## DATA FOR REVIEW
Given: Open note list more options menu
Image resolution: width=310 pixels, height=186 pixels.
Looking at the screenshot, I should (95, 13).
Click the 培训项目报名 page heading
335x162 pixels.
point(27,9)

## PROBLEM DESCRIPTION
Copy all data exactly, start to finish.

## OUTPUT OF THE TASK
Given: Open note list more options menu
Image resolution: width=310 pixels, height=186 pixels.
Looking at the screenshot, I should (95, 13).
Click the 培训项目报名 page heading
335x162 pixels.
point(27,9)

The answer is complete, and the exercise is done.